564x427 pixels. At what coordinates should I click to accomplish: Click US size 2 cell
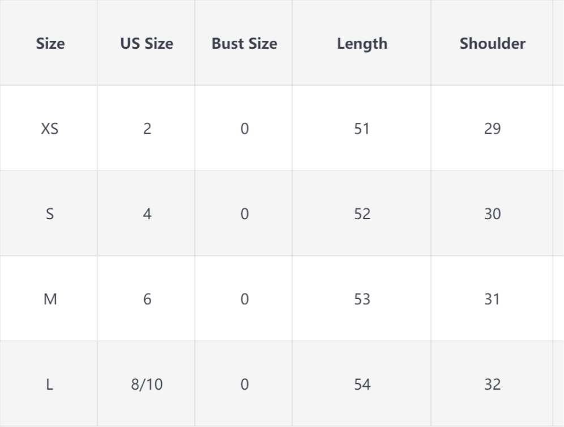click(x=147, y=129)
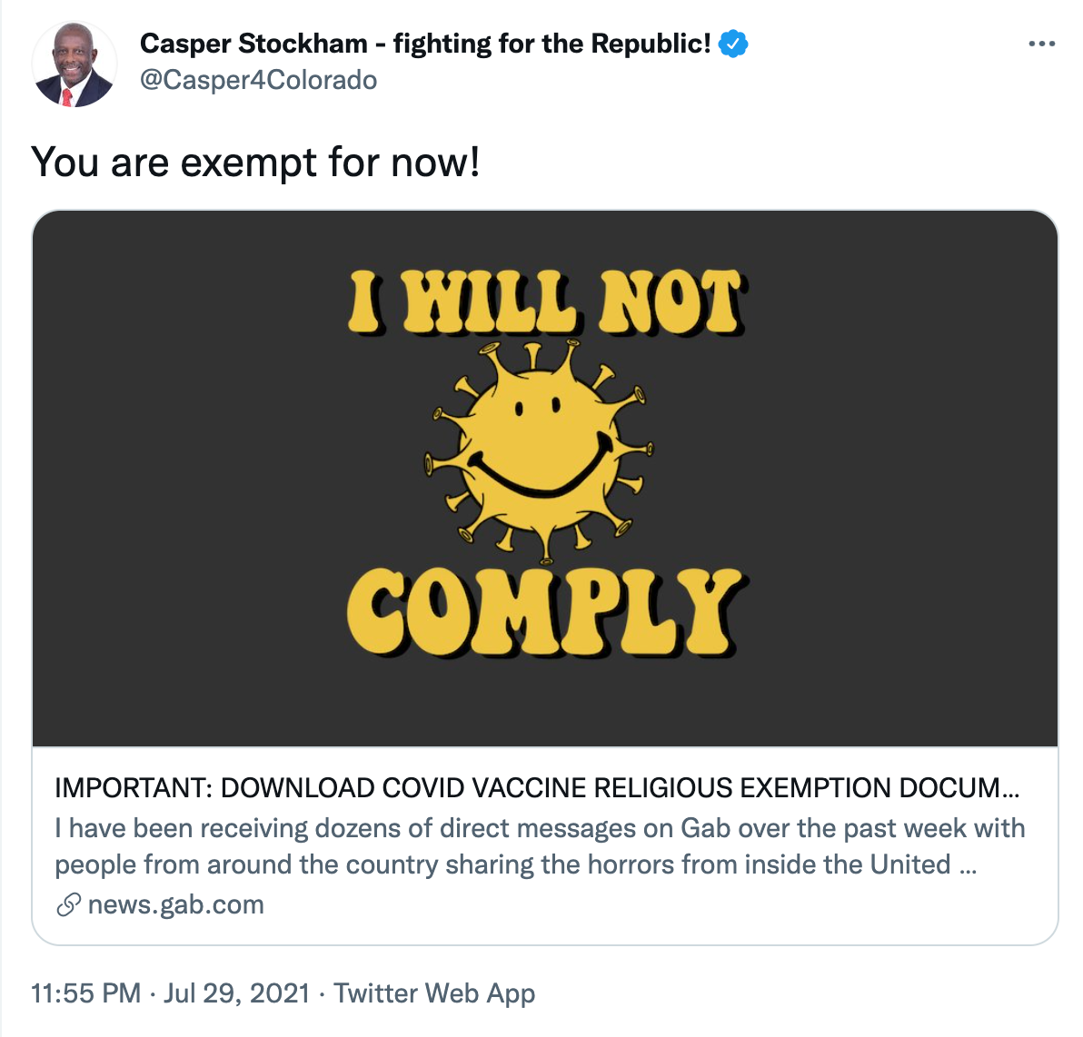Open the Twitter Web App source label
This screenshot has height=1037, width=1083.
[x=434, y=993]
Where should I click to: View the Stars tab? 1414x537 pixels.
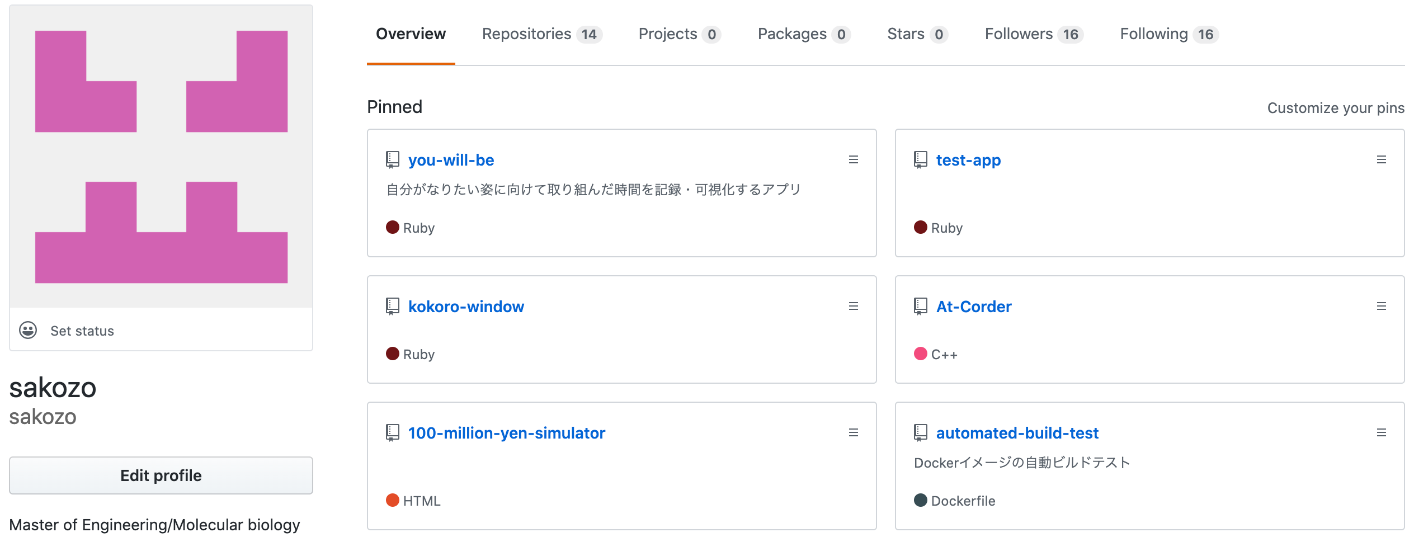[x=917, y=34]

--- What the exercise asks ---
When you repeat the material above, keep every word exact and leave out the pictures.

--- Output for this task ---
564x427 pixels. At what coordinates should I click to accomplish: Click US size 2 cell
click(x=147, y=129)
Open the Twitter Web App source label
This screenshot has height=1037, width=1083.
[x=434, y=993]
Where should I click to: View the Stars tab? 1414x537 pixels.
[x=917, y=34]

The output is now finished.